Interestingly, when operationalizing fragmentation as a construct comprised of specific tangible elements (e.g., repetitions, sensory aspects), whether rated by meta-memory, rater-based coding, or objective performance based indices, relationships between higher dissociation and fragmentation were illusive (e.g., Byrne et al., 2001; Kindt et al., 2005; Peace et al., 2008; Rubin et al., 2004; Zoellner et al., 2002).

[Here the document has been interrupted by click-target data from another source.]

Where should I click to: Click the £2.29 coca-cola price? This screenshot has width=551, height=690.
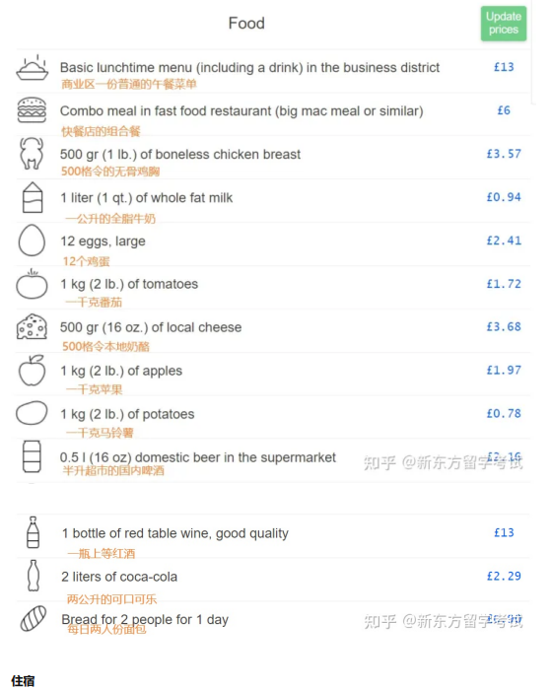coord(504,576)
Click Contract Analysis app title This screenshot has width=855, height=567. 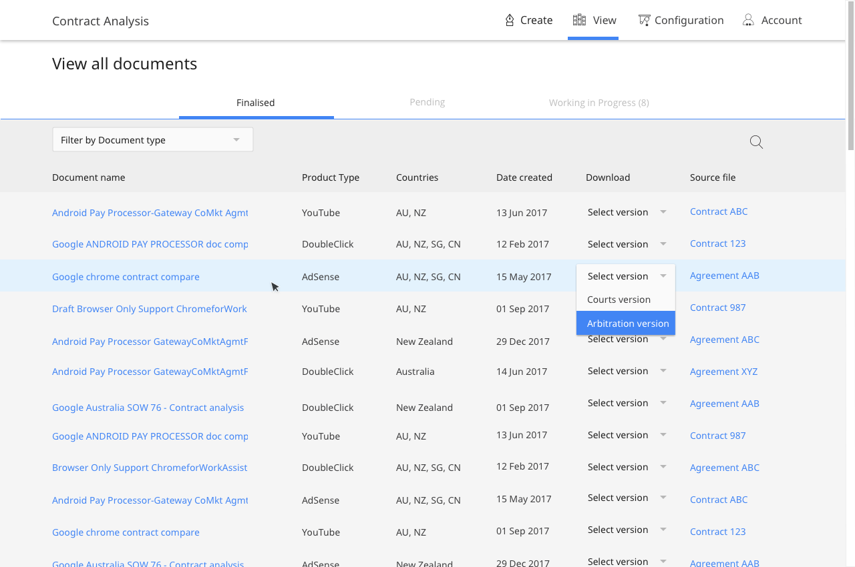click(100, 21)
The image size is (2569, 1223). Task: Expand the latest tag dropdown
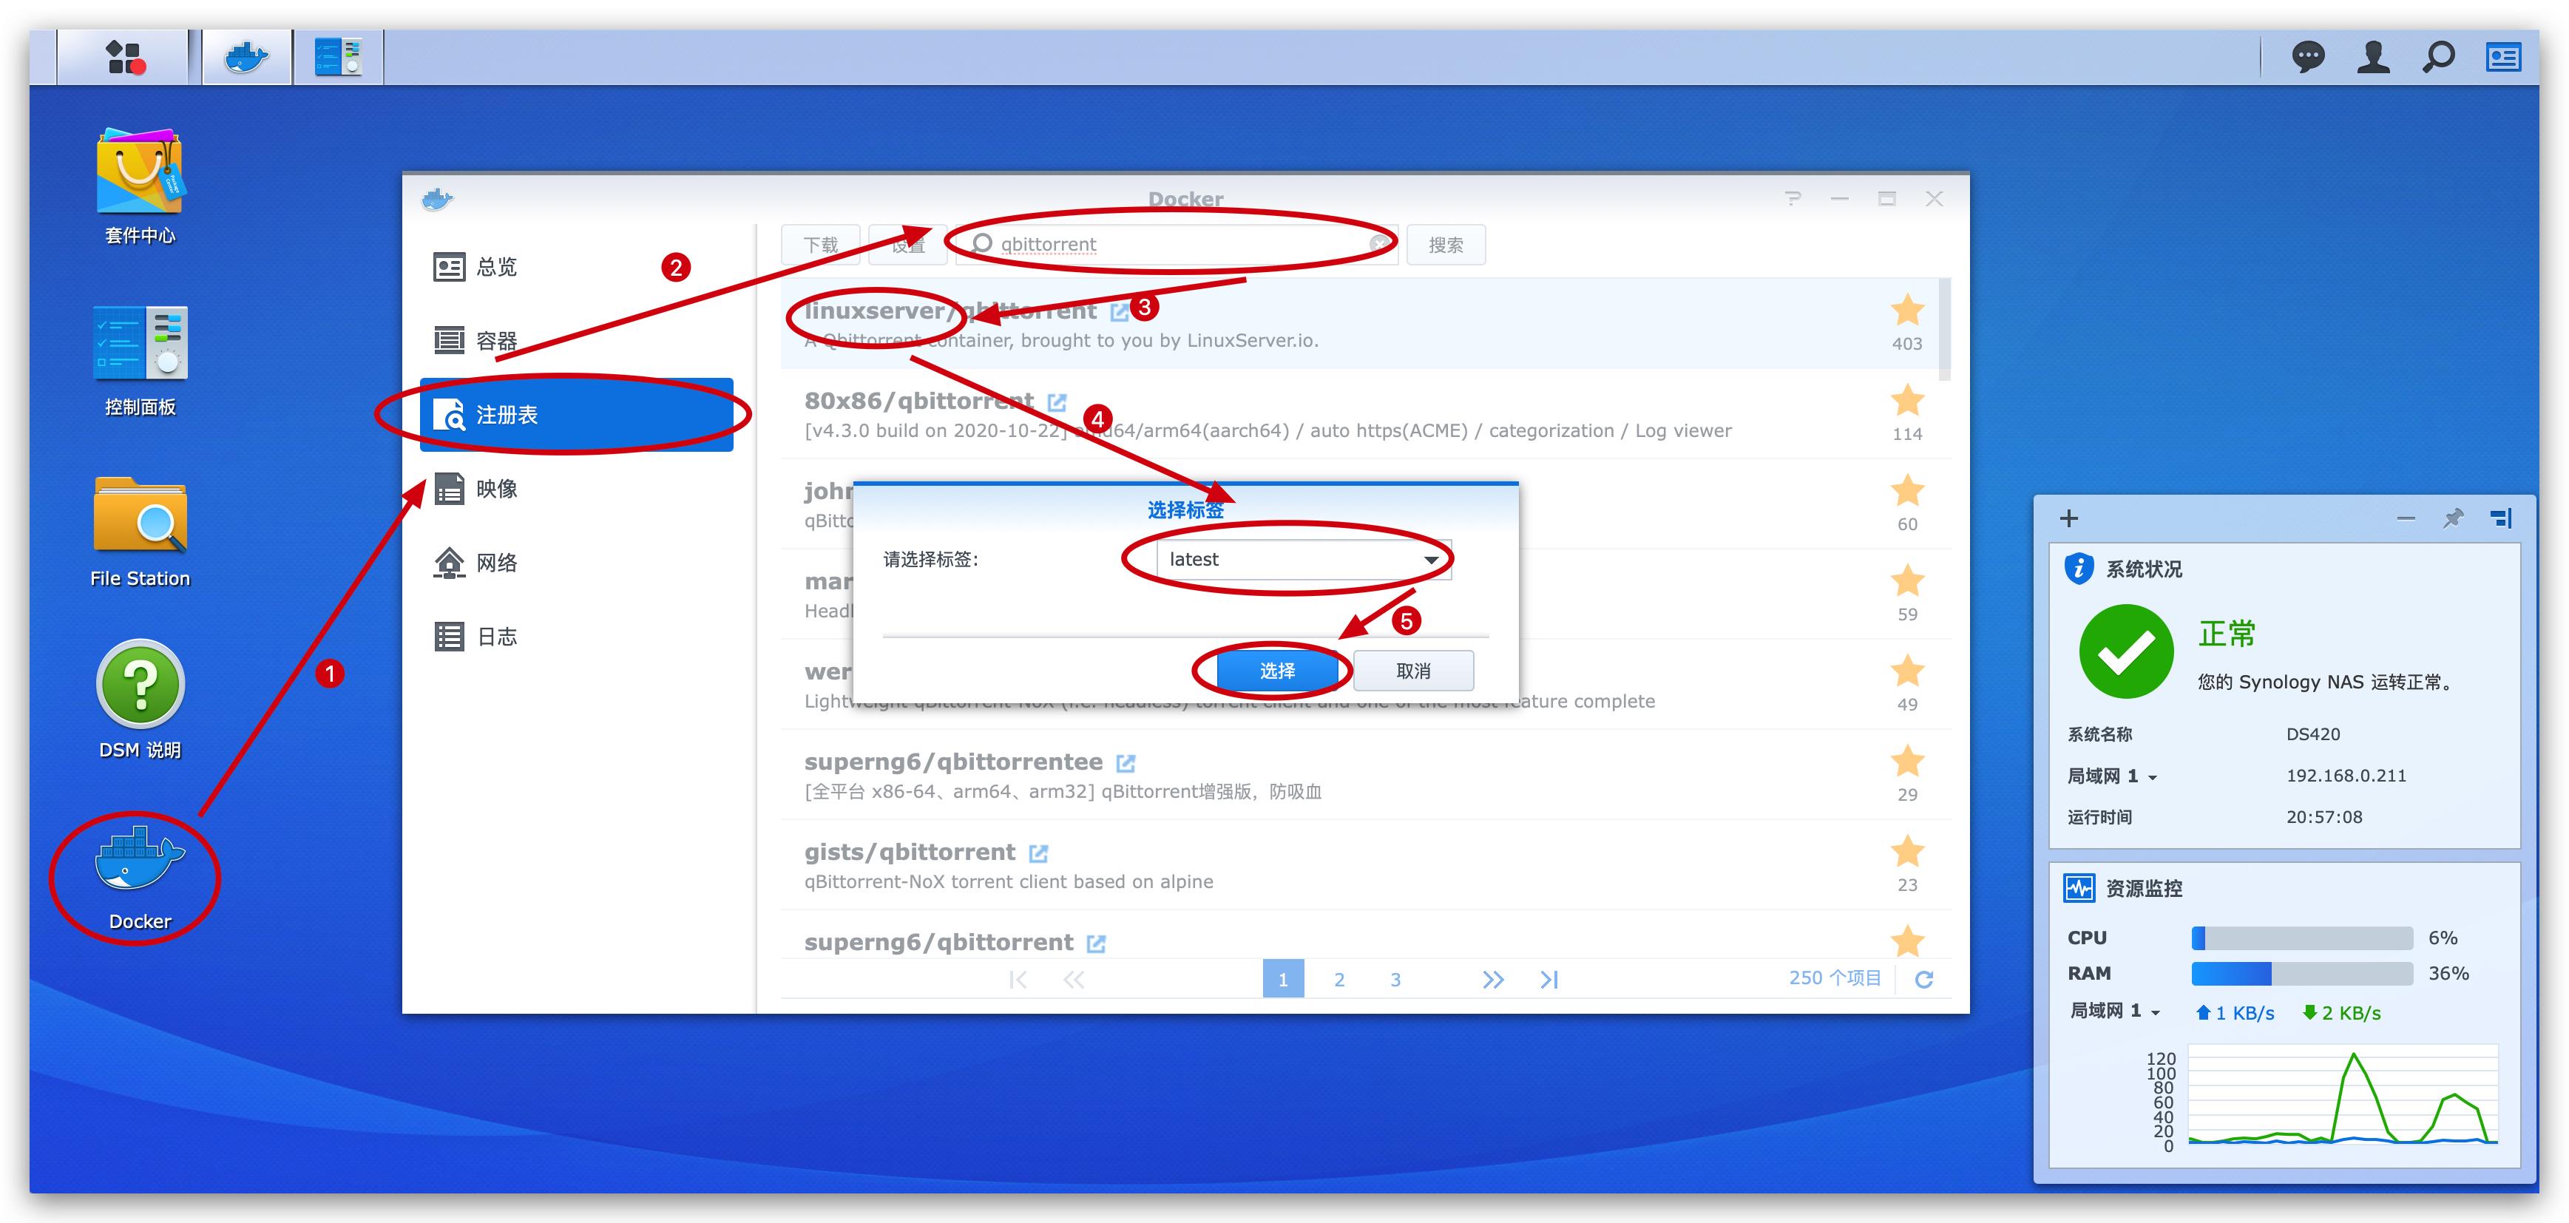(x=1431, y=560)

As mentioned above, perhaps fragmentation is most easily detected with global impressions. The problem with this is that an inability to precisely measure fragmentation results in it being inadequately defined; a “know it when you see it” phenomenon. Anecdotally, fragmentation is commonly reported in clinical observations (van der Kolk & van der Hart, 1989), however if fragmentation is indeed a ubiquitous experience after trauma, it is surprising that we would be able to not capture it when objectively assessing memory quality. It should also be noted that while this review looked at only studies that included dissociation and fragmentation measures, other reviews that have looked more broadly at fragmentation and PTSD have also failed to find overwhelming evidence for a crucial role of fragmentation in PTSD (e.g., O'Kearney & Perrott, 2006; Zoellner & Bittinger, 2004). These inconsistent relationships with specific fragmentation indices suggest that it either may not be as robust as clinical observation would suggest or that we have not yet devised a multiple-item assessment method that truly captures the clinical phenomenon of fragmentation. For example, to date, no studies have looked at trauma narratives in terms of their degree of integration into an individuals' overall autobiographical memory. As suggested by Ehlers and colleagues (2004) a lack of self-referent processing, specifically a failure to process experiences in regards to both one's self and to other autobiographical information, may be one of the key defining features of insufficiently processed trauma narratives. Our current assessments of fragmentation would not capture this feature of trauma narratives, which is assessed with self-reported aspects of how much the experience is incorporated into the context of both the self and of other autobiographical experiences (e.g., “I felt as if it was happening to someone else, I felt cut off from my past” pg. 421; Halligan et al., 2003).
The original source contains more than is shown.